Many of the creation options are tracked in the metadata, but as far as I can tell, DATA_ENCODING is not. I'm wondering if it actually is somewhere and I'm just missing it. 

At this link (https://github.com/mapbox/rasterio/issues/405), Sean, you have indicated that the GDAL API doesn't track creation options, but you were able to develop this in Rasterio. Going back to https://www.gdal.org/frmt_grib.html, It looks like all of the Product Identification and Definition is either tracked in src.meta, src.profile, or src.tags(band#). It doesn't appear that Data Encoding is.

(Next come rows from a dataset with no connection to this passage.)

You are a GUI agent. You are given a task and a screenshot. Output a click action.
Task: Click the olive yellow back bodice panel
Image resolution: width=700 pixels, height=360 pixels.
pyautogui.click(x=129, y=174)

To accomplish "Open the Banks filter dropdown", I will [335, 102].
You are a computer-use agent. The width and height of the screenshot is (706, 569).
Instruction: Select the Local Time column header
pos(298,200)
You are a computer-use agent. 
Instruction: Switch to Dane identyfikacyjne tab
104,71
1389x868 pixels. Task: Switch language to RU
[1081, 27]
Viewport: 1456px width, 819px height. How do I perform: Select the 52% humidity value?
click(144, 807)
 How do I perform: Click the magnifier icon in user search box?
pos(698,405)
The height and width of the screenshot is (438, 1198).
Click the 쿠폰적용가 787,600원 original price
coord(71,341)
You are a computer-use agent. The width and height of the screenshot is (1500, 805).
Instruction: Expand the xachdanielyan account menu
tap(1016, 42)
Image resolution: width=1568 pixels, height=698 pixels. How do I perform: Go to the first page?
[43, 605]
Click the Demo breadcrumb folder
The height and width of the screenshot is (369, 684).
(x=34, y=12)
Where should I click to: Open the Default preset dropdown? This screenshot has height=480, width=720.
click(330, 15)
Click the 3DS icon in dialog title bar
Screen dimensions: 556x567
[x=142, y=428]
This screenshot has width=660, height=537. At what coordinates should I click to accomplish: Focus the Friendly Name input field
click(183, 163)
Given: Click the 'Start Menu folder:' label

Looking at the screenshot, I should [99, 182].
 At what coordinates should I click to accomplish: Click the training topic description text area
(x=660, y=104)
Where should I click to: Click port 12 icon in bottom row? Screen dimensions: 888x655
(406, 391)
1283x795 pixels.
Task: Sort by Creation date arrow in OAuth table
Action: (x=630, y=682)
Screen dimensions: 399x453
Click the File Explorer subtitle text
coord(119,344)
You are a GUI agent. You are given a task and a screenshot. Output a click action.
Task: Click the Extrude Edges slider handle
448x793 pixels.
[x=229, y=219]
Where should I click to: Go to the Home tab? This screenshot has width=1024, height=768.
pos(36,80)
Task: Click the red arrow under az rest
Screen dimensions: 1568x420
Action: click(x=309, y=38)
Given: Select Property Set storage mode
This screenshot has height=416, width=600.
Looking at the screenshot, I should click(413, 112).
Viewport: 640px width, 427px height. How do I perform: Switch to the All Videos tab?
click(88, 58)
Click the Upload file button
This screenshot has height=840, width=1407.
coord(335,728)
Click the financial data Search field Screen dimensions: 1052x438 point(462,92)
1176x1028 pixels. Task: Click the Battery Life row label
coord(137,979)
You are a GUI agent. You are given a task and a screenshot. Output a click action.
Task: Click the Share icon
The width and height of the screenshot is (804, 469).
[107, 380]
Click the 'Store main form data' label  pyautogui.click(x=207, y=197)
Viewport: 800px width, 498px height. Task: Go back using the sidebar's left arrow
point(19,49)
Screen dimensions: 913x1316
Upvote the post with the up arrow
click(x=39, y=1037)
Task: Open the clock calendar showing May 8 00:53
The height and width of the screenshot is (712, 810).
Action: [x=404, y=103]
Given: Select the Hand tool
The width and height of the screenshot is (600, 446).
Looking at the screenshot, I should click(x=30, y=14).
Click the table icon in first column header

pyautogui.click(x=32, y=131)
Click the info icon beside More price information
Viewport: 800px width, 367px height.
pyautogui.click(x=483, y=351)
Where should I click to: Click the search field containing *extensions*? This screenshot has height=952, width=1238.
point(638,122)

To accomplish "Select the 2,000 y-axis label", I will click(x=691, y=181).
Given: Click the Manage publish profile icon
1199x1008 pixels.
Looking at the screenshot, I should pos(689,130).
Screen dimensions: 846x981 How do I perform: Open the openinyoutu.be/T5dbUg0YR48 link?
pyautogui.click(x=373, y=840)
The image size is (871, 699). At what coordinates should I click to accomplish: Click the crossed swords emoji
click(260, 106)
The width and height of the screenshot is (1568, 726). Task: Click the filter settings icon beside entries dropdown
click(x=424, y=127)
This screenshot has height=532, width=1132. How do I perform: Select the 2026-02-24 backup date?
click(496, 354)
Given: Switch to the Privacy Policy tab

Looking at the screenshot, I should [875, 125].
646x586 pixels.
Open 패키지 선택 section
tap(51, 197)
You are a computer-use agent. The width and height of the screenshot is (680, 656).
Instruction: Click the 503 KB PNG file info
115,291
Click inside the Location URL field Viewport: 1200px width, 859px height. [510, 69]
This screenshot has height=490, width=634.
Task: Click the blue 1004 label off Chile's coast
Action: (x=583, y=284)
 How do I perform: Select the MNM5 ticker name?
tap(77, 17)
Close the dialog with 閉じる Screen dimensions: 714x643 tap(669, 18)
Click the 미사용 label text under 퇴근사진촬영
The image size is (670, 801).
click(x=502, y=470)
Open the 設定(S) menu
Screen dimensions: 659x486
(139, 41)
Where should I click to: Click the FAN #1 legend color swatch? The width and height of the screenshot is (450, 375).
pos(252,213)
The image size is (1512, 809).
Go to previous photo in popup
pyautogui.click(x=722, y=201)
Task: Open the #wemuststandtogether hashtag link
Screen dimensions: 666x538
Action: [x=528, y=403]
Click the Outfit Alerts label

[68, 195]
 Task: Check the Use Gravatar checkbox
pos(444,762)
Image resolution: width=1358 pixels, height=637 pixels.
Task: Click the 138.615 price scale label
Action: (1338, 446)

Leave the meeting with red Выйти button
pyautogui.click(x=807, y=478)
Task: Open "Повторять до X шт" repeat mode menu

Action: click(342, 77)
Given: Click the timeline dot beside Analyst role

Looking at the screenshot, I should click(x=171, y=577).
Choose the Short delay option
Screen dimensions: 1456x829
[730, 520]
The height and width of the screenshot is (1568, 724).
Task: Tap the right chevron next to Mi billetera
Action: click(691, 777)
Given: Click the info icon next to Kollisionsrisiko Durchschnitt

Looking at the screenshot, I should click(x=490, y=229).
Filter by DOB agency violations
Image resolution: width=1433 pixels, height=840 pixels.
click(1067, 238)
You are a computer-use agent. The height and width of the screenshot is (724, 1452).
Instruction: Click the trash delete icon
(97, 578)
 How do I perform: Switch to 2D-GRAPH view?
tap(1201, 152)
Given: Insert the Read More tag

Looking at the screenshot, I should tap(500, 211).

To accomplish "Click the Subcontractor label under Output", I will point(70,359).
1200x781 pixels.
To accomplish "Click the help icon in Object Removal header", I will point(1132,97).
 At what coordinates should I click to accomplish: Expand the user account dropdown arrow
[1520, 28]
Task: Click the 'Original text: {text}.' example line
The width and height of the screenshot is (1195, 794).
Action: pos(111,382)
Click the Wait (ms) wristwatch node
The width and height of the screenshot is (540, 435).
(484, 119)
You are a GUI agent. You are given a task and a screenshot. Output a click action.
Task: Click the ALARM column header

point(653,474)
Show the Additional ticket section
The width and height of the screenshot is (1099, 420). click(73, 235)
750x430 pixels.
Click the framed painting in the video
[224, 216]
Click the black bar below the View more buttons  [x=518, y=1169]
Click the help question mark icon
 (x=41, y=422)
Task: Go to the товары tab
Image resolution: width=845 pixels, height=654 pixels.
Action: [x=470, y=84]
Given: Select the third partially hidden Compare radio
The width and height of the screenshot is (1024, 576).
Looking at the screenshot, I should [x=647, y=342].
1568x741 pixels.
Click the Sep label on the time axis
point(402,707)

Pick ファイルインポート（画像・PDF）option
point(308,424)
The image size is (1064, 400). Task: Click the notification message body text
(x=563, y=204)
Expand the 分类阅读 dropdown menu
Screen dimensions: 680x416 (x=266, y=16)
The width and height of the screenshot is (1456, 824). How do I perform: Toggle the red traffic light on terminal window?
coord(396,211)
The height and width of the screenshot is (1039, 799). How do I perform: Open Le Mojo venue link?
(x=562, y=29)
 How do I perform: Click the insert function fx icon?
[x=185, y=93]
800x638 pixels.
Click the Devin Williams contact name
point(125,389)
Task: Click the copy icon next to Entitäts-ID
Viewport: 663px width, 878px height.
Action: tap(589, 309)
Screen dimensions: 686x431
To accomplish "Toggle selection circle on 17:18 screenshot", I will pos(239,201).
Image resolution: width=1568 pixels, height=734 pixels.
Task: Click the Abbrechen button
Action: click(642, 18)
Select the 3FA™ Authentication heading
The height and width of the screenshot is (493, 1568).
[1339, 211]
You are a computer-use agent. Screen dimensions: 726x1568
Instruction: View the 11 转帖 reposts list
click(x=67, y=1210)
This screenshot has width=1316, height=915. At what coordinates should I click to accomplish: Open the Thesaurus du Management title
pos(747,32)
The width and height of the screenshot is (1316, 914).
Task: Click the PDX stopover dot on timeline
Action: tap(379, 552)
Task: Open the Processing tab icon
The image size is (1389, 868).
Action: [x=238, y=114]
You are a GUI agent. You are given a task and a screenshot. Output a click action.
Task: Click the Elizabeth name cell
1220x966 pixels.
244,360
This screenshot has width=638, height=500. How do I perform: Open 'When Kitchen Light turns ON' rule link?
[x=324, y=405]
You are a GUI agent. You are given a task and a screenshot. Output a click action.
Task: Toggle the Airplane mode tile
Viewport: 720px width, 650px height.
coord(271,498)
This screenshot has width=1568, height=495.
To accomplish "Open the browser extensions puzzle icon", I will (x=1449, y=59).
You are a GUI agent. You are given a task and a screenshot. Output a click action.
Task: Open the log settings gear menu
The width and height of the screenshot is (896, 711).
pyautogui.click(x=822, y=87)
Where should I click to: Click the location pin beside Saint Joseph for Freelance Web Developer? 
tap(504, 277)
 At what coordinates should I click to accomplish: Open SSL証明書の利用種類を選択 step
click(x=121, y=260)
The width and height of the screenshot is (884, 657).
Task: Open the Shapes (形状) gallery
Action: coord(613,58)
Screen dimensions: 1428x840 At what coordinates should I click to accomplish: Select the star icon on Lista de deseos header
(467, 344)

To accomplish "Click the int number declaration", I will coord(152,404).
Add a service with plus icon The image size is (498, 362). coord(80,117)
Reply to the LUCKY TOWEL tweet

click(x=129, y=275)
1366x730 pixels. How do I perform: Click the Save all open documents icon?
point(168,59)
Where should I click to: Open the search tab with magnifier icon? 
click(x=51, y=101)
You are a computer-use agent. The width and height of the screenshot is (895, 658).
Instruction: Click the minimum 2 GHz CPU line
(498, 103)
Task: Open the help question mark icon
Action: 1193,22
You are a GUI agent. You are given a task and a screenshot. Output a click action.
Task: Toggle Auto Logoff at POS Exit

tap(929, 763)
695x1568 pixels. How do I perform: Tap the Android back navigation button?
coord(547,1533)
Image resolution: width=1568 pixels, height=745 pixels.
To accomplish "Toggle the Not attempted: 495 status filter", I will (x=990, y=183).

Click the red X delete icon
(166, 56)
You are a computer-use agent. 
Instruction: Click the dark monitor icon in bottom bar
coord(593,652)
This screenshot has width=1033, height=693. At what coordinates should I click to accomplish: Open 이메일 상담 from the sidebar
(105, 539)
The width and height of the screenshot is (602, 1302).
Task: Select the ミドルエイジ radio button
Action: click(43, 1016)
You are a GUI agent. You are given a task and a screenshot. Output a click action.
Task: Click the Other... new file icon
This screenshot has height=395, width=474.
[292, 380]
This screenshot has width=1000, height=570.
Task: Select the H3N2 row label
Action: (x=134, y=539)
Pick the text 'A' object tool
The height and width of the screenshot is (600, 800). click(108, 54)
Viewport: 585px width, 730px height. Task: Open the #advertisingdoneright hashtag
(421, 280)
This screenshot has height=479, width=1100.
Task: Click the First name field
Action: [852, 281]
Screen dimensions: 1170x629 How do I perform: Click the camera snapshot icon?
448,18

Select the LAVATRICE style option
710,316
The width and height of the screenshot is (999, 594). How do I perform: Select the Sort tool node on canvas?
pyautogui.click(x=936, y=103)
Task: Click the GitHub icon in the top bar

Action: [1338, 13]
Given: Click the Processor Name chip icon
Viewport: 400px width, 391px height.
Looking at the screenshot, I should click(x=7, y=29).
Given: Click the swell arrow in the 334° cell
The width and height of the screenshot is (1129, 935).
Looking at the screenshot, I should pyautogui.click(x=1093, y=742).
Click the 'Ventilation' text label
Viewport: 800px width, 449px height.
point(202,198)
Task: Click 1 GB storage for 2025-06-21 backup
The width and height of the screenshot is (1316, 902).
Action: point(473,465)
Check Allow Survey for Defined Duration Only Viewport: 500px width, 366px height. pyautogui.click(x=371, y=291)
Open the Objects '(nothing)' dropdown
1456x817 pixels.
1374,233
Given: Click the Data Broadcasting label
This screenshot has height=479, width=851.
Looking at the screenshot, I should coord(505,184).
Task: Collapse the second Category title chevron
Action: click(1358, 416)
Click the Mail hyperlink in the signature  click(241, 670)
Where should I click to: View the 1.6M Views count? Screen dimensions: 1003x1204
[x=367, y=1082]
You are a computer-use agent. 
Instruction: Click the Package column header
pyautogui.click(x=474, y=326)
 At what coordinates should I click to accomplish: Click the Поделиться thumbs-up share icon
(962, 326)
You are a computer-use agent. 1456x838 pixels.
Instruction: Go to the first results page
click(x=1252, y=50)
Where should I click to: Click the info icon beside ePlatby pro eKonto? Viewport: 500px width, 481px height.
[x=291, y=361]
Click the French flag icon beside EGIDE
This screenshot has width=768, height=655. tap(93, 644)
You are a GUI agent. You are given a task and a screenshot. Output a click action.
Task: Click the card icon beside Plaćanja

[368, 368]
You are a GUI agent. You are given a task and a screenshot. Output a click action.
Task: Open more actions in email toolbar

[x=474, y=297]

I just wanted to see if you (or anyone else) had any feedback on this or know if there is anyway of extracting the type of data encoding from an input file.

Thanks as always!
Shane




Sean Gillies
 

Hi Shane,

Before Rasterio 1.0, the project did record creation options in a custom tag (metadata) namespace. We discovered problems when converting from GeoTIFF to other formats: creation options are very format specific and few of the GeoTIFF ones make any sense for other formats. It turned out that if you, for example, translated from GeoTIFF to something else and then back to GeoTIFF, you could end up with recorded creation options that didn't reflect what existed in the data. We decided to remove this feature in Rasterio 1.0 and leave it up to developers to do it for themselves if they need it.

I see what you mean about the GRIB driver's DATA_ENCODING option. I don't see a good way to get this from the GDAL API. You might have to use a native GRIB API or begin to store the value of this creation option in your application or in custom namespace in your dataset metadata.


On Tue, Apr 2, 2019 at 3:22 PM Shane Mill - NOAA Affiliate via Groups.Io <shane.mill=noaa.gov@groups.io> wrote:

Hey everyone,

I know that grib2 isn't commonly used by this community so I apologize that I keep bringing it up... You can probably tell that I am super fond of it! Anyways, all kidding aside, I am very impressed with the abilities of Rasterio and how responsive this community has been.

In a previous topic, Sean and I discussed that creation options for a specific driver can be assigned when opening a grib file in writing mode.
ie. "with rasterio.open(file.grb2, 'w', driver='GRIB',dtype='float64'.....DATA_ENCODING='COMPLEX_PACKING',SPATIAL_DIFFERENCING_ORDER=2) as ds:"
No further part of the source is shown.